Patient: 24-year-old bisexual man attracted to the structure of a local parish but anxious about acceptance. Clinical approach: explicitly discuss safety and inclusion; offer referrals to LGBTQ+-affirming faith communities and secular support groups; collaborate with chaplains trained in LGBTQ+ pastoral care.

As of early 2026, several service and research trends are shaping clinical practice around faith and mental health:

  • Telechaplaincy growth: Following expansion in 2024–2025, telechaplaincy services now sit alongside teletherapy as an accessible option for young adults exploring faith digitally.
  • Hybrid spiritual communities: Churches and spiritual groups increasingly offer hybrid (in-person + livestream) participation, lowering barriers for mobility-challenged or geographically distant young adults.
  • Clinical training expansion: Continuing education modules on spiritual assessment and LGBTQ+-affirming pastoral collaboration have become more widely available for mental health professionals in 2025–2026.
  • Research momentum: Funded studies are increasingly focusing on which models of faith-integrated psychotherapies best serve diverse young adults. Expect more nuanced guidance in clinical guidelines by 2027.

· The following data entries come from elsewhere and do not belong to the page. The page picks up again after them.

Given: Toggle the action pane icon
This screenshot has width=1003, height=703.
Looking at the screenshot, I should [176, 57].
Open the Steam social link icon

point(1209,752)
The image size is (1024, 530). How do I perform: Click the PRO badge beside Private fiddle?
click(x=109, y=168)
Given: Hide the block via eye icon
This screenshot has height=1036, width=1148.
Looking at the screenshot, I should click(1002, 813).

Practical resources for clinicians

  • Use standardized spiritual history tools (FICA, HOPE, SPIRIT) adapted for time-pressured settings.
  • Maintain a vetted list of local and online affirming faith communities and chaplains.
  • Build partnerships with community leaders to create safe referral pathways.
  • Include spiritual-wellness metrics in routine outcome tracking when relevant (e.g., FACIT-Sp for spiritual well-being).

Ethical considerations and boundary guidance

Integrating spirituality into care demands clear ethical guardrails:

  • Never impose your beliefs or proselytize.
  • Obtain explicit consent before incorporating spiritual content into therapy.
  • Recognize power differentials between clinicians and spiritual leaders within communities and document informed referrals.

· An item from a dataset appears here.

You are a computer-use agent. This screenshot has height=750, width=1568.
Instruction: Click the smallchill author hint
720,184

Final synthesis: What Lamorna Ash teaches clinicians and caregivers

Lamorna Ash’s movement between Quaker silence and Anglican worship is a microcosm of modern spiritual searching: iterative, pragmatic, and entwined with identity work. For many young adults, religious exploration provides ritualized coping, intergenerational contact, and frameworks for meaning. Yet the clinical outcome depends on the community fit, inclusivity, and whether faith practices complement or replace evidence-based care.

In short: faith is neither a universal prescription nor a universal risk. It is clinical data — rich, complex, and worthy of routine attention.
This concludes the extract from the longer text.